MIDI: A Brief History
I’ll take a minute to untangle MIDI here, as it can be somewhat confusing. MIDI is a surprisingly old-school production technique that is still highly relevant, perhaps moreso than ever. MIDI is acronym for Musical Instrument Digital Interface. It’s basically a way to have separate devices in charge of physical music controllers (usually styled like piano keyboards) and actually creating sounds. Organs and synthesizers, for instance, include a keyboard integrated into the sound-generating machine. But a MIDI keyboard has no on-board sounds. You have to pair it with a sampler, or these days, pretty much always a computer.

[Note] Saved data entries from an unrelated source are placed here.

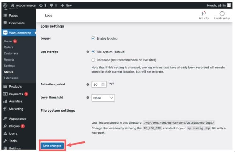Open the Plugins menu in sidebar
This screenshot has width=235, height=152.
point(14,126)
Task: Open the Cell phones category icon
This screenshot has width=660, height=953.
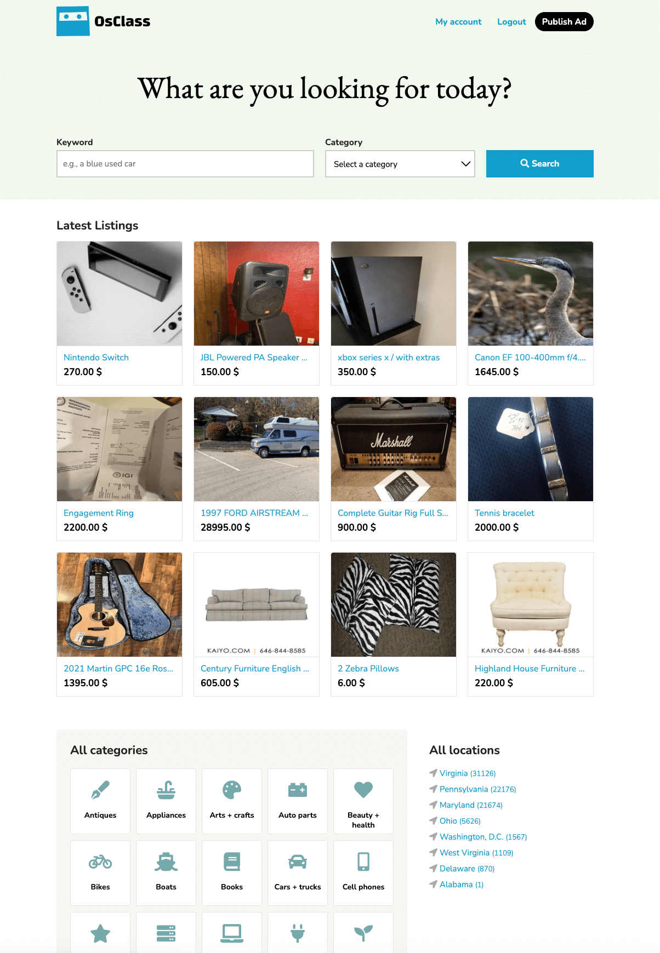Action: coord(363,862)
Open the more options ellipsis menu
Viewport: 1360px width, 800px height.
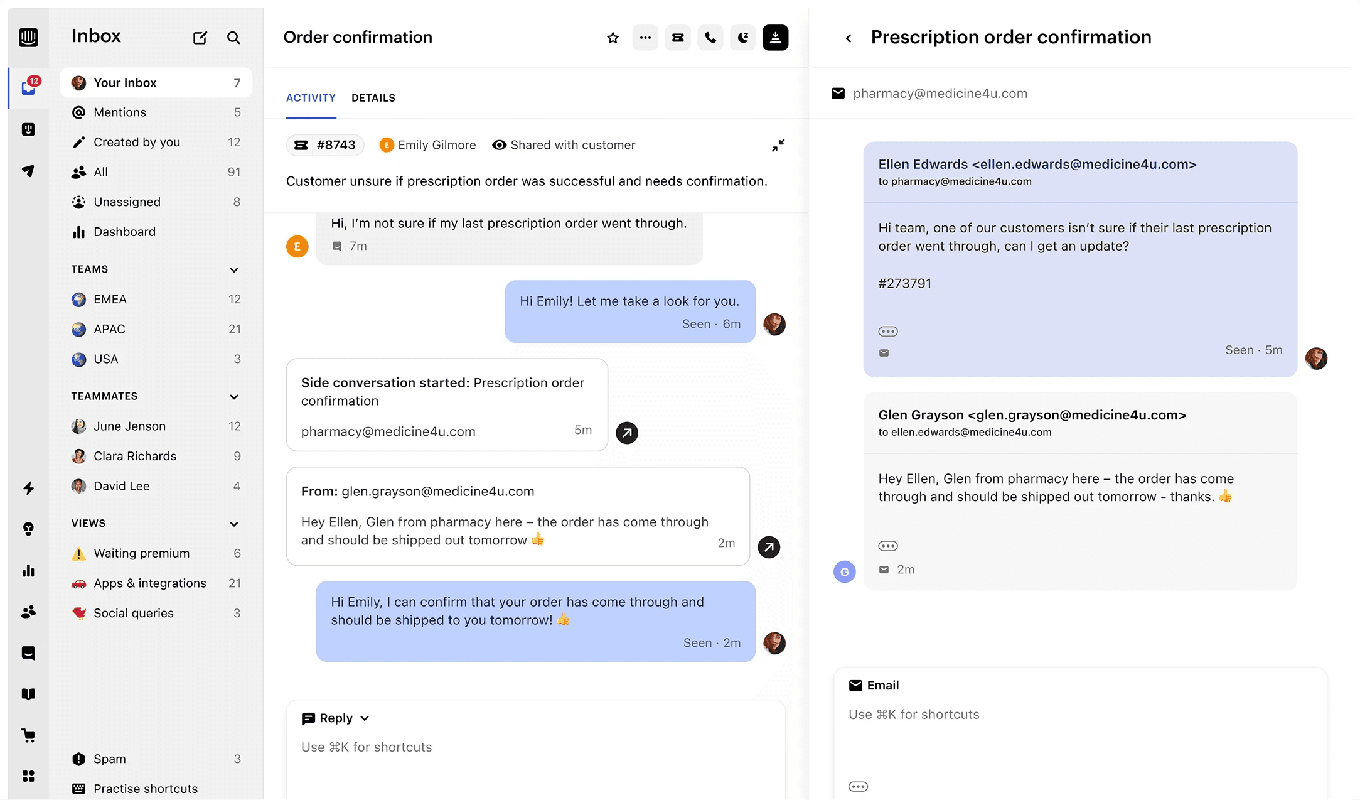645,38
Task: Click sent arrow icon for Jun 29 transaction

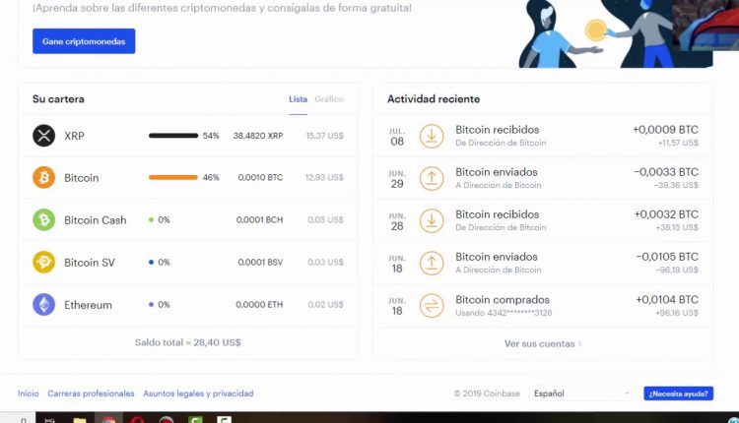Action: 432,178
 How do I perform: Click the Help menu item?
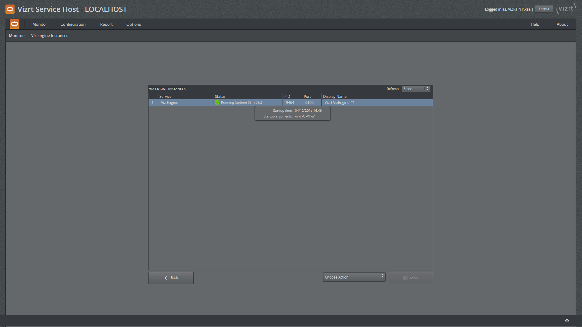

The idea of “MIDI instruments” is related to this. Think about old Super Nintendo or N64 soundtracks. Or flip phone ringtones. When digital memory was at a (relative) premium, it was not space-efficient to dedicate megabytes of space to audio recordings. So it was popular for computers, phones, and game systems to have a bank of sampled sounds on-board. These soundbanks were called “General MIDI” or “GM” on computers. Songs were then stored as .mid files, which are tiny compared to an audio recording. Like, 1/1000th the size.
Of course, this has totally fallen by the wayside with modern devices. MIDI files are mostly used these days internally during the music production process. The archaic 5-pin plugs of the 80s have largely given way to USB. Now, it is popular to use a MIDI keyboard or piano roll to create MIDI files that then play software synthesizers or samplers. A modern producer might load a catchy synth sound, play a riff on a MIDI keyboard, and save the track as a hook, for instance.

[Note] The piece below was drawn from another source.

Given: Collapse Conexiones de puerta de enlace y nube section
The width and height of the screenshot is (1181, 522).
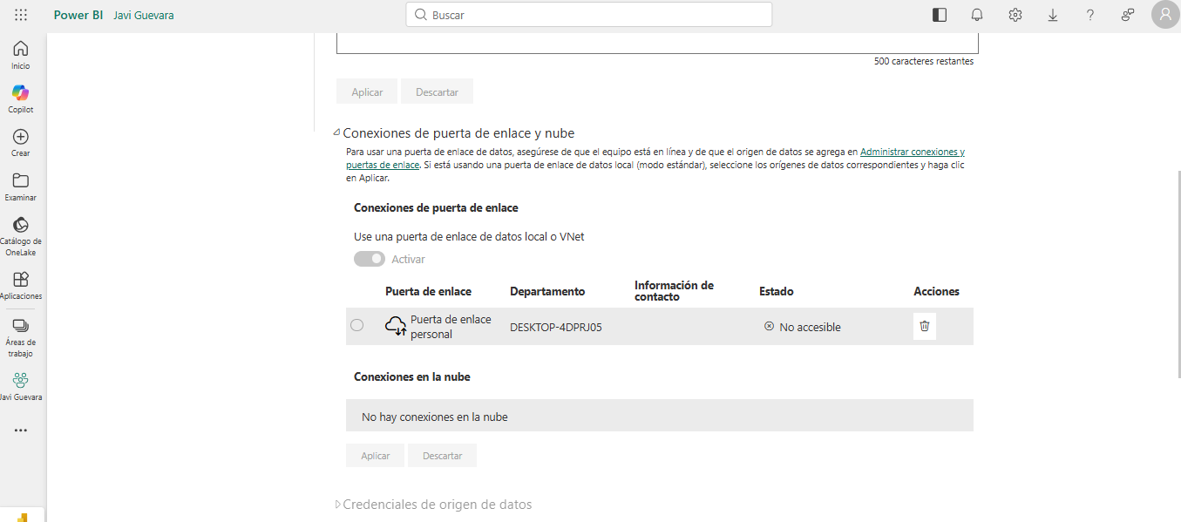Looking at the screenshot, I should pos(337,133).
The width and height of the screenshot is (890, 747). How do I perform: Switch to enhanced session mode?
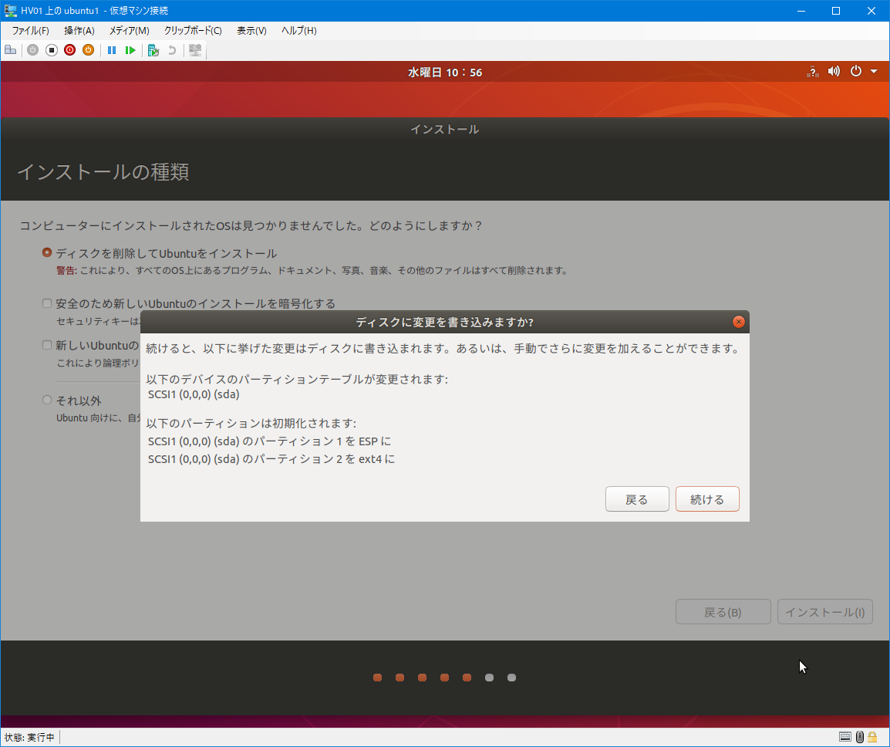pos(195,49)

I personally use a lot of MIDI these days for sampled drum machines, pianos, organs, wurlitzers, and other keyboards. MIDI is particularly well-suited for traditionally keyboard-based instruments. If you are playing into a great sampler or digital instrument, then the MIDI performance captures your performance’s dynamics and expression on a deep and organic level. The result is difficult to tell from the real thing.
MIDI and Guitar
But this whole process gets more complicated when using MIDI for instruments that are played very differently from keyboard. For example, guitar. Of course, there’s always the (very niche) approach to make your MIDI instrument sound very unrealistic as a throwback to the 90s. By sheer coincidence, I have recently been obsessed with the hypnotic Bill Wurtz song “New Canaan.” The tune is written like a country or folk song, but the “acoustic guitar” is clearly a lofi sampled MIDI instrument played through a keyboard. It’s got a pleasant tone, reminiscent of a harpsichord more than anything. But nobody is going to think that someone is strumming away at a real acoustic guitar.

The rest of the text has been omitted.